To address the high communication overhead, client computational constraints, and slow convergence with degraded accuracy in federated learning—particularly under complex models and non-IID data—this paper proposes AutoFLIP. Methodologically, AutoFLIP introduces a novel knowledge distillation–driven pruning mechanism that models client-wise loss topology and gradient dynamics, enabling adaptive co-optimization of structured and unstructured pruning to automatically identify and compress low-contribution substructures. Crucially, lightweight pruning decisions are made locally during the federated loss exploration phase, requiring no additional communication or global model download. Experimental results demonstrate that AutoFLIP reduces average client computation cost by 48.8% and communication cost by 35.5%, accelerates global convergence, and improves both final model accuracy and distributional robustness.
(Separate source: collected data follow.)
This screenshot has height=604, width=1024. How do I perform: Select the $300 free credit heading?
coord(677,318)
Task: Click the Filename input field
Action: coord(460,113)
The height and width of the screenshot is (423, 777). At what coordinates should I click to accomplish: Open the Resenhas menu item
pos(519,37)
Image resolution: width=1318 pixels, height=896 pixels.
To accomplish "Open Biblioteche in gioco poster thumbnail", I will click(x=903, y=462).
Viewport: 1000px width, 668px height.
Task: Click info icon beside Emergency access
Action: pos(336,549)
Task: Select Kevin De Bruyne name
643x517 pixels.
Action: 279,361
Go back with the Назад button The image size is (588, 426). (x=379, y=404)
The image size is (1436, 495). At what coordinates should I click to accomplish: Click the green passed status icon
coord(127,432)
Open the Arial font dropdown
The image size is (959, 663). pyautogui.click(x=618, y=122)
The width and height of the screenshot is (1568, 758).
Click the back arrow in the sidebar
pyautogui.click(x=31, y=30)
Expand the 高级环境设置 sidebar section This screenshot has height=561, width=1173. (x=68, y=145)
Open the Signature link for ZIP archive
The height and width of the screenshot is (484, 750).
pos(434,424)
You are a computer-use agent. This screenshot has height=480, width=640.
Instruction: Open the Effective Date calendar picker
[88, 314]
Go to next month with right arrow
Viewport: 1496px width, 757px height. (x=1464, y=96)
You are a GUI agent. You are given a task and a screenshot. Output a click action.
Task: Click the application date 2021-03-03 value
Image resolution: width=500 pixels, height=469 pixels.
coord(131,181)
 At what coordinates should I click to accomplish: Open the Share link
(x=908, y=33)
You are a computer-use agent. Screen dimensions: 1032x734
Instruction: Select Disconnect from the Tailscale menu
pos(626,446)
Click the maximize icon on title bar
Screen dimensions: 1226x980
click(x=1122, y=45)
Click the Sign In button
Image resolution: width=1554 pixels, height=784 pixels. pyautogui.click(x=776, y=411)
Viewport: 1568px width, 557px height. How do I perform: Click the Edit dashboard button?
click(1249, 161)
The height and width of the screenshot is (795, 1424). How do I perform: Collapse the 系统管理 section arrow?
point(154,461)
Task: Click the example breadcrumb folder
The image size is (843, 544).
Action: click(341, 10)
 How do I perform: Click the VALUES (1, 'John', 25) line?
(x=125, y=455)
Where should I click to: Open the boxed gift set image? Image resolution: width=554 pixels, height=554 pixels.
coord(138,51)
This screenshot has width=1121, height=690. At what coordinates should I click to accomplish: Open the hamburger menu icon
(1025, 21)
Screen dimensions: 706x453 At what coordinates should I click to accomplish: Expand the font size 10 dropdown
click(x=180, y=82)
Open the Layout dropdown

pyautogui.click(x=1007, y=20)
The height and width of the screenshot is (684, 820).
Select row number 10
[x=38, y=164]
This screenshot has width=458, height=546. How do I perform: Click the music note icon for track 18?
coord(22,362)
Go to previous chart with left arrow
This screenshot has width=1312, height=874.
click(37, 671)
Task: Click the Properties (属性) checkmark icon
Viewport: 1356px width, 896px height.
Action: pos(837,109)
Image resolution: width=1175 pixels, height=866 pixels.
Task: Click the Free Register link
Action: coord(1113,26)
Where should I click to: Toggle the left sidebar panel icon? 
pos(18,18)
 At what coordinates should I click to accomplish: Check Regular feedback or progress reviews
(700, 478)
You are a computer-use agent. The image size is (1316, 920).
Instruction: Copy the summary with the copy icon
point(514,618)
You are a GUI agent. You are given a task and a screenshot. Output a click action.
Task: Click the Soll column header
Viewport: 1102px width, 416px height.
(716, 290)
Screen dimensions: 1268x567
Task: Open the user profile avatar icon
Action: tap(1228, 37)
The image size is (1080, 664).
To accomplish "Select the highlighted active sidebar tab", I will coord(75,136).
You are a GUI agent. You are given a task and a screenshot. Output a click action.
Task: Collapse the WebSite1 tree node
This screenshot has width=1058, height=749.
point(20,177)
The rapid proliferation of smart devices coupled with the advent of 6G networks has profoundly reshaped the domain of collaborative machine learning. Alongside growing privacy-security concerns in sensitive fields, these developments have positioned federated learning (FL) as a pivotal technology for decentralized model training. Despite its vast potential, specially in the age of complex foundation models, FL encounters challenges such as elevated communication costs, computational constraints, and the complexities of non-IID data distributions. We introduce AutoFLIP, an innovative approach that utilizes a federated loss exploration phase to drive adaptive hybrid pruning, operating in a structured and unstructured way. This innovative mechanism automatically identifies and prunes model substructure by distilling knowledge on model gradients behavior across different non-IID client losses topology, thereby optimizing computational efficiency and enhancing model performance on resource constrained scenarios. Extensive experiments on various datasets and FL tasks reveal that AutoFLIP not only efficiently accelerates global convergence, but also achieves superior accuracy and robustness compared to traditional methods. On average, AutoFLIP reduces computational overhead by 48.8% and communication costs by 35.5%, while improving global accuracy. By significantly reducing these overheads, AutoFLIP offer the way for efficient FL deployment in real-world applications for a scalable and broad applicability.